Grant Wiggins was the keynote speaker last night at the annual “Anja S. Greer Conference on Mathematics, Science and Technology” hosted by Phillips Exeter Academy in Exeter, NH. The focus of his talk was mathematics education, and the points that were noteworthy to me included the following:
Increasingly, schools and standards bodies are setting their goal for mathematics education to be the development of good problem solvers. Yet,
– few schools focus their curriculum on problem solving
– nationally, dismal percentages of students can successfully solve problems of types they have been taught to solve, let alone problems they are not familiar with
– a significant percentage of students hate their mathematics courses
We face some big questions that are challenging to answer:
– What is the problem with mathematics education today?

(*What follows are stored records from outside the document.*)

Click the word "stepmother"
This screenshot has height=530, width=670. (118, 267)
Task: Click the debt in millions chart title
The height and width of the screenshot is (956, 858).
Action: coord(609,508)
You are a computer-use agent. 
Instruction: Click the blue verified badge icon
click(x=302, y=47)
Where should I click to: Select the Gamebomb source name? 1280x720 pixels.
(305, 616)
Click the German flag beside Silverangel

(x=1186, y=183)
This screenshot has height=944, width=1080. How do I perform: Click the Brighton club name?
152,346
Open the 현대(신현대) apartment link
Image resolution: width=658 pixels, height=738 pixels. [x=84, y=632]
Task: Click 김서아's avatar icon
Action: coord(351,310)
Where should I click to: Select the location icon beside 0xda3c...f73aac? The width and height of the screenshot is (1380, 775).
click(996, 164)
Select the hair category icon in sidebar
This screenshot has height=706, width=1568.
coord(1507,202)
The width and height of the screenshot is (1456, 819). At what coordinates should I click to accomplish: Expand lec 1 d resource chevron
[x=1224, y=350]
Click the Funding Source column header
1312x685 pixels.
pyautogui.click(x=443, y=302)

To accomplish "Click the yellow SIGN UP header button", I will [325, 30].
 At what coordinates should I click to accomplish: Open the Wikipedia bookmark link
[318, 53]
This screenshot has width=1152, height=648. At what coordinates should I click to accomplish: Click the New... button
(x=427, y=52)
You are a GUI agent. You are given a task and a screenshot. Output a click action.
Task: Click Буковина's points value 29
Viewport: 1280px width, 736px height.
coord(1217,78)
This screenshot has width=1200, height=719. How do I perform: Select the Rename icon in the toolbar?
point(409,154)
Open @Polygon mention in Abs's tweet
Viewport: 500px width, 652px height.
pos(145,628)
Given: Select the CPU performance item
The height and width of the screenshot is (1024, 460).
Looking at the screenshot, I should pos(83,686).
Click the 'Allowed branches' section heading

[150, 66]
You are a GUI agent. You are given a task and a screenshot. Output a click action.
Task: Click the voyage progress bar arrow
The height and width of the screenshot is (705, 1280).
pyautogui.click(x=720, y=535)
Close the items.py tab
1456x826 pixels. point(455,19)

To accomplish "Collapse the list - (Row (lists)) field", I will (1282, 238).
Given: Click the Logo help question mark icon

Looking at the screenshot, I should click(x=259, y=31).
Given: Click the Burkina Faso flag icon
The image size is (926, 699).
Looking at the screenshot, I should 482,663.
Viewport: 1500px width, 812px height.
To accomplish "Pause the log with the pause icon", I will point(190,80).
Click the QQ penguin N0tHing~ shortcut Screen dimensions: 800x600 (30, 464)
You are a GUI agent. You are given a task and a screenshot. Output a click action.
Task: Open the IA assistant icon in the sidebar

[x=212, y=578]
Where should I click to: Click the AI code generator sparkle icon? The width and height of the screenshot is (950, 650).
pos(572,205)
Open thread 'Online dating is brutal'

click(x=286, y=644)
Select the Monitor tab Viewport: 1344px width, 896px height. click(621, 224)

– What are we going to do to address it?
This is the problem that math teachers and curriculum designers must solve.
If students are to be able to solve problems of types they have not necessarily seen before, they need the ability to transfer their knowledge and skills to new domains. Yet, most of mathematics education today focuses on using existing skills within existing domains. Homework and items on tests are generally “exercises” in demonstrating an acquired skill, not so much “problems” which require novel thinking on the part of the student. In fact, students and parents often complain if assessment is based on anything other than variations on what students have already seen.
An analogy can be found in sports: the drills which have been run repeatedly in practice often do not reflect the situations which arise in competition. Yet, students thrive on the challenges presented by competition, and parents do not complain when the opposing team does not line up in the way the coach anticipated yesterday in practice. The current state of high school mathematics education is like four years of practicing for a sport, without ever playing in a real game. The sum of all practice drills does not equal the game – but do we even know what “the game” looks like in mathematics education?
So what are the attributes of the “real problems” that we wish to prepare our students to tackle? Among other potential attributes, they:
– are novel or unfamiliar to the solver
– do not provide sufficient information – some research or assumptions will be needed
– sometimes lead to dead ends – typical approaches may not solve the problem
– often present some ambiguity
All of this leads to the notion that we, as teachers, often do not know what a “real problem” is anymore, as we already know how to solve most (if not all) of the problems we give to our students.
Other current issues include:
– We teach many skills which students are not learning (as shown by test results)
– Students often dislike mathematics because they feel they are bad at it
– Students do not see a purpose to what they are learning in math class
– If we show a student how to do something, we deprive them of an opportunity to learn to “solve a problem” that is before them… we often “teach too much”
– How much time going down a dead end is a good thing? At what point should we re-direct a student, and how?
– What strategies are built into mathematics curricula to help students develop autonomy in problem solving? Many curricula seem to build dependence on the teacher.
– Have schools audited their assessments for rigor and complexity? If they do, they will probably be startled by how low the levels of rigor and complexity turn out to be.
A potential goal for secondary mathematics curricula could be something like: develop students’ abilities to answer rigorous and complex questions of types that they have not seen before, without teacher assistance.